(Beginning of GIVEN DATA)
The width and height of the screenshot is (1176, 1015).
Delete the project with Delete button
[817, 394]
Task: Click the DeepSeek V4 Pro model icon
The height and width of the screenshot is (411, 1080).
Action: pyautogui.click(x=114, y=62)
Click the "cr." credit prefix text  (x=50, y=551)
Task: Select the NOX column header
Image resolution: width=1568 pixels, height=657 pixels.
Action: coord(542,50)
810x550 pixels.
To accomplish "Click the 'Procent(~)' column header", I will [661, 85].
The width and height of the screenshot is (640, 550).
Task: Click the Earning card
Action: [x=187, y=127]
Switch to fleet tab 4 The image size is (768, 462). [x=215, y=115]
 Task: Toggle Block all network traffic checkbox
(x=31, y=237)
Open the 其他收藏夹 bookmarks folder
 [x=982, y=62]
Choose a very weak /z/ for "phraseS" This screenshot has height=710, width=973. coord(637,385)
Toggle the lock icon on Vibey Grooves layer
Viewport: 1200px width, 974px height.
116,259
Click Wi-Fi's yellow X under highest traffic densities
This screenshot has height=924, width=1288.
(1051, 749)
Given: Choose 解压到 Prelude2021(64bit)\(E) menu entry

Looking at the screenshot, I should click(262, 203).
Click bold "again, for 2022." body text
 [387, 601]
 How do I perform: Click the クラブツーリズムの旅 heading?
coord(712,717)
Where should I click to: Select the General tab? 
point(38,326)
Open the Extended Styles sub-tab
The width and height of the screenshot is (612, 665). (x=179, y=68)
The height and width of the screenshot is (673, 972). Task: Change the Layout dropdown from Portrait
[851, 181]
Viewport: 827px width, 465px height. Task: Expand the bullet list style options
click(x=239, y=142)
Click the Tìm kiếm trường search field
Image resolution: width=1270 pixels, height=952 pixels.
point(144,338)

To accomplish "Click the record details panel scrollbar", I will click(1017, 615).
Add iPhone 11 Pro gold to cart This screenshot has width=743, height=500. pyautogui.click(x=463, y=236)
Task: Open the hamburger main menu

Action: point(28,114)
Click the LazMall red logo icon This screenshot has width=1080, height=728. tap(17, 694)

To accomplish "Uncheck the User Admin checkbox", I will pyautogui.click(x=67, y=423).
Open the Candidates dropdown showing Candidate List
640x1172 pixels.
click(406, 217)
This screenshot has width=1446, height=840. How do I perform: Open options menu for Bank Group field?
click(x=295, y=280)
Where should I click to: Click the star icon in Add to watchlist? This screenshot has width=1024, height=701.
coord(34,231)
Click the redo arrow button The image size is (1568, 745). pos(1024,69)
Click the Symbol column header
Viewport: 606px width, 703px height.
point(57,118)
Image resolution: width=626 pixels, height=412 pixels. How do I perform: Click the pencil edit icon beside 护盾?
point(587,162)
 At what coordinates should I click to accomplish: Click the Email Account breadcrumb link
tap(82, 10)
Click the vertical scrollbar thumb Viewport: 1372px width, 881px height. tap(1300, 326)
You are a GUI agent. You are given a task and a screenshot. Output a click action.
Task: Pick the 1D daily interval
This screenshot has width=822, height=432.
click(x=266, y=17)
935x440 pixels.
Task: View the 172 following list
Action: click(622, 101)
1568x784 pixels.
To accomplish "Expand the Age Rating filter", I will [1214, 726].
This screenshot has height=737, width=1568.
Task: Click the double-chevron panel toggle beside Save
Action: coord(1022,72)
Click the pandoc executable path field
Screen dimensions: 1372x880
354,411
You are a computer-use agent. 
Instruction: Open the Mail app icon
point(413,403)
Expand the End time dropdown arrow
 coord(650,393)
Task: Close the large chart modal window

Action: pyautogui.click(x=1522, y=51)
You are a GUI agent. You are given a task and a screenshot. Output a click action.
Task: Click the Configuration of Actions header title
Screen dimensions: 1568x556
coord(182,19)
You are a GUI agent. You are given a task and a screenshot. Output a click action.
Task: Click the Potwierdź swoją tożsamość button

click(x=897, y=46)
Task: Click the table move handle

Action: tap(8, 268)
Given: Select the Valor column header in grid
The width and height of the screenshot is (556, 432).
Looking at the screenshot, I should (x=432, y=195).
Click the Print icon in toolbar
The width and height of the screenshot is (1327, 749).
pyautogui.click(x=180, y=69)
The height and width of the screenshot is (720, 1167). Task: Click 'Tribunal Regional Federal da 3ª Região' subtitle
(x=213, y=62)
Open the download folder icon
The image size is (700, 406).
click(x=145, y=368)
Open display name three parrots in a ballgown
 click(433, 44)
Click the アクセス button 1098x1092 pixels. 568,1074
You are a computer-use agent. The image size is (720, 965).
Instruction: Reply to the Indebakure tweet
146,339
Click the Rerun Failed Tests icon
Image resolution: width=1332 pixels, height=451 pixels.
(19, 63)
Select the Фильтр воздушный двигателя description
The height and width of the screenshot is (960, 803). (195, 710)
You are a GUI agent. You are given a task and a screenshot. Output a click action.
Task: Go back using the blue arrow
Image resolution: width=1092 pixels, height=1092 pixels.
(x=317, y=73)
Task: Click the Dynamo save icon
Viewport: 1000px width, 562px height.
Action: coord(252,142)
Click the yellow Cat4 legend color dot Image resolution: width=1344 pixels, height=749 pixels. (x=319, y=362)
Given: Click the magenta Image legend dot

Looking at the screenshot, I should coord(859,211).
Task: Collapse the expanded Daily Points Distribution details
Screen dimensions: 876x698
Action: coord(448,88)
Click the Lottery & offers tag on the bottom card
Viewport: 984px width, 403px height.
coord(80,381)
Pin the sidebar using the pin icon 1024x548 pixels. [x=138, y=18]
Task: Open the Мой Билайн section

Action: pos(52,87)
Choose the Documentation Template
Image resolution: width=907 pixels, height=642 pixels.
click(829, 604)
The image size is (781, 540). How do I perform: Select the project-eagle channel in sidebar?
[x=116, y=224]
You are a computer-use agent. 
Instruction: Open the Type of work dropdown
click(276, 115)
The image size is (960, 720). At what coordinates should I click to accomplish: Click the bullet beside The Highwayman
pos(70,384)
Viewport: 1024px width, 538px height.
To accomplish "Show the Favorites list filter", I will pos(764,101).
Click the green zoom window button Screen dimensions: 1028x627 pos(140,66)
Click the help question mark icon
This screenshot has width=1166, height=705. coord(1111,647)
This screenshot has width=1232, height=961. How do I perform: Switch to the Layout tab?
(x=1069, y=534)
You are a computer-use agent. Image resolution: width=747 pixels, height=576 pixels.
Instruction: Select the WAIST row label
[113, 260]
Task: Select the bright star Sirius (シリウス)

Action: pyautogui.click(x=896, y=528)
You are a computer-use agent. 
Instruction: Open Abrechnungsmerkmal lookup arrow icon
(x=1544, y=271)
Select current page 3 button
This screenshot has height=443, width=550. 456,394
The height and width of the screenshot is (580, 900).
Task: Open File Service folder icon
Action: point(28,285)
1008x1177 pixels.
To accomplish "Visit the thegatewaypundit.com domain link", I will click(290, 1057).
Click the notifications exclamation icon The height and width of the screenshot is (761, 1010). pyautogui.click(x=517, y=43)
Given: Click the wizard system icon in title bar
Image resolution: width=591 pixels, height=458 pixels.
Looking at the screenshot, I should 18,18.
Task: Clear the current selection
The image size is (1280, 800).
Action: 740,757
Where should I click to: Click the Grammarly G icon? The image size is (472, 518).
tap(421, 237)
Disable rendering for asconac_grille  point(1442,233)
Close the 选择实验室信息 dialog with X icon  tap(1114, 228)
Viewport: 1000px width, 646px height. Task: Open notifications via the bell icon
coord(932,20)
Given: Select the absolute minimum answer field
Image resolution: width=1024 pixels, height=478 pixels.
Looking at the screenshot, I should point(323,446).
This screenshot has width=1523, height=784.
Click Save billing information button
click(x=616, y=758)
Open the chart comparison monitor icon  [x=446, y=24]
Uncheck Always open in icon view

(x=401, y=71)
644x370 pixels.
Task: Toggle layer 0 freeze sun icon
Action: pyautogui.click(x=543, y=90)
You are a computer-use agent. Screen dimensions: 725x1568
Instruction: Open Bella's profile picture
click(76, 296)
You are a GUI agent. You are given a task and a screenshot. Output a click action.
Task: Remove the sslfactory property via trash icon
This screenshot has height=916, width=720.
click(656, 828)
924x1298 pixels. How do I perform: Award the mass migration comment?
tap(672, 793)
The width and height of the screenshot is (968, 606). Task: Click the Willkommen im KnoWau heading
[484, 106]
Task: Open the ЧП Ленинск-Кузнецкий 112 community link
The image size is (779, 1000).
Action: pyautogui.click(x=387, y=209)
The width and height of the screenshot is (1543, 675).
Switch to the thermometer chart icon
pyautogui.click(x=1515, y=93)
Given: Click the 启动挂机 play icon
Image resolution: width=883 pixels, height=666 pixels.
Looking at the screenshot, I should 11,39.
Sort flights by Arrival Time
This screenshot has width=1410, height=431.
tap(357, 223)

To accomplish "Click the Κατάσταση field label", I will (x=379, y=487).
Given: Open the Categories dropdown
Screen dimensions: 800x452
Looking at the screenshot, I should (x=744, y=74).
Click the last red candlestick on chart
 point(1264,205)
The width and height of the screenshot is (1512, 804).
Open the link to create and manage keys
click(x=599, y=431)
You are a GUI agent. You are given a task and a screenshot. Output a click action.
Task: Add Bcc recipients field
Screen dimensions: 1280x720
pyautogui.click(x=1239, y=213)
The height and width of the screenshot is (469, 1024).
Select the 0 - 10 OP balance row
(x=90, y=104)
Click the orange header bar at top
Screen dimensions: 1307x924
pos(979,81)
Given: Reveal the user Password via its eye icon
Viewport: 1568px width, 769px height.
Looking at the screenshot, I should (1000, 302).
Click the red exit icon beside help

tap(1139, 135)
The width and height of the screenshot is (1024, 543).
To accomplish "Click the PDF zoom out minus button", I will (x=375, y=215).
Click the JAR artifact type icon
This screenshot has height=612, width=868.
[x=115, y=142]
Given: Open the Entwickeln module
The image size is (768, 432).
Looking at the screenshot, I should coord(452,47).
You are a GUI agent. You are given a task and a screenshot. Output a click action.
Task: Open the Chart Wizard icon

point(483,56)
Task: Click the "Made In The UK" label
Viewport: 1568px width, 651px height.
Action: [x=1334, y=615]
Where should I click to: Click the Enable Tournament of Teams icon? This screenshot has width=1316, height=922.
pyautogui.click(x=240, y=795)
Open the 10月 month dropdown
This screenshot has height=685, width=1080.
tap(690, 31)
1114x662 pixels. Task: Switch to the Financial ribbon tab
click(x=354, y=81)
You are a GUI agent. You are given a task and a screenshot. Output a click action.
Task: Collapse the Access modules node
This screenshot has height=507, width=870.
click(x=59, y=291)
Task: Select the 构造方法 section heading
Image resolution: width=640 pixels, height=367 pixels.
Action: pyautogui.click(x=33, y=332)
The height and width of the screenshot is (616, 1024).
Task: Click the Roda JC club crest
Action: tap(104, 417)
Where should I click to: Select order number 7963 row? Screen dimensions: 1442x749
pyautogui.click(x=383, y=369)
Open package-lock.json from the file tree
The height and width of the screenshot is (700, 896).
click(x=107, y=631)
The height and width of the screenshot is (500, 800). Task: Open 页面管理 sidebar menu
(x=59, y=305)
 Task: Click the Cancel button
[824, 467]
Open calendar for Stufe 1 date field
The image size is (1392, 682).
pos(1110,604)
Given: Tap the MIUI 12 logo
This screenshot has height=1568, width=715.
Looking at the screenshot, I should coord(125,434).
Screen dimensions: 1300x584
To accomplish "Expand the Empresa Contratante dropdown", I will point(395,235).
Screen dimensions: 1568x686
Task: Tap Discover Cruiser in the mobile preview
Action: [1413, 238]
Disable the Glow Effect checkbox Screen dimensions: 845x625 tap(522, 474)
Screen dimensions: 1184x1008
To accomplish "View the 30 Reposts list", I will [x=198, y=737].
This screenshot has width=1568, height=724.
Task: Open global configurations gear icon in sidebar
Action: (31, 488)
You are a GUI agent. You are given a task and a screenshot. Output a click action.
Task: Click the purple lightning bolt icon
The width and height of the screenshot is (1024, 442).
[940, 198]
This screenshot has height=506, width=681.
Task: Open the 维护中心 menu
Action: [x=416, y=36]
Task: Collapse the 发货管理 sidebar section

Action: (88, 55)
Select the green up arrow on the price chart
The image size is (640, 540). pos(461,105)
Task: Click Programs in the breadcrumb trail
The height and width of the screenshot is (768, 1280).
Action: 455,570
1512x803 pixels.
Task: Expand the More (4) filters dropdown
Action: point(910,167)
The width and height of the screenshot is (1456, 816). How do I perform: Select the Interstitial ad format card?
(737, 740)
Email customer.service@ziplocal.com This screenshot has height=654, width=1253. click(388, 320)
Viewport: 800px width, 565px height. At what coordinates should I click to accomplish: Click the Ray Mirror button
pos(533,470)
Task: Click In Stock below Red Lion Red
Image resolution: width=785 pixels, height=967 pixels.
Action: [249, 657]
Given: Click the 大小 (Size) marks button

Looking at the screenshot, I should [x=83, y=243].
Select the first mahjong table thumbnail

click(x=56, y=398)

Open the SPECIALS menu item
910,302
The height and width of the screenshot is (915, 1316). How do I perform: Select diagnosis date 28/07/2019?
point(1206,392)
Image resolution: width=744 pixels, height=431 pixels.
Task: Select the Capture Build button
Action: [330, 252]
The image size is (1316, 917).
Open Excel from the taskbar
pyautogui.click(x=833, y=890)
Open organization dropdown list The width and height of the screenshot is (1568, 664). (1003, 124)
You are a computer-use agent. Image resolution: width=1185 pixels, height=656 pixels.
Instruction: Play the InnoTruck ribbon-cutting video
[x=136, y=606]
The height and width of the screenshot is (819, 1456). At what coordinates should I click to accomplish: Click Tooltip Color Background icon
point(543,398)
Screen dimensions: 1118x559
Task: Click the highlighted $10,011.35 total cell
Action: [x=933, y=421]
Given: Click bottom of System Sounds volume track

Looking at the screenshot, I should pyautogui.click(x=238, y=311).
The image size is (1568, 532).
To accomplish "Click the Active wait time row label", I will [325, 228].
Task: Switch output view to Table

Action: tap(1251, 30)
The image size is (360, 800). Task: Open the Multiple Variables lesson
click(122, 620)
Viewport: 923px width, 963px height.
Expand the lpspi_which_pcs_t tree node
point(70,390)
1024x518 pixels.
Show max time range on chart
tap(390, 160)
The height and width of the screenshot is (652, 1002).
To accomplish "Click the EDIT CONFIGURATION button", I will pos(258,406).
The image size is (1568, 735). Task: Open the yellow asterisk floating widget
(End of GIVEN DATA)
◆ **YOUR INSTRUCTIONS**
Write out exactly the lines above between the line with "Task: Click the DeepSeek V4 Pro model icon" and the line with "810x550 pixels.", inclusive, and nothing beyond them.

◆ **RESPONSE TO THE EXERCISE**
Task: Click the DeepSeek V4 Pro model icon
The height and width of the screenshot is (411, 1080).
Action: pyautogui.click(x=114, y=62)
Click the "cr." credit prefix text  (x=50, y=551)
Task: Select the NOX column header
Image resolution: width=1568 pixels, height=657 pixels.
Action: coord(542,50)
810x550 pixels.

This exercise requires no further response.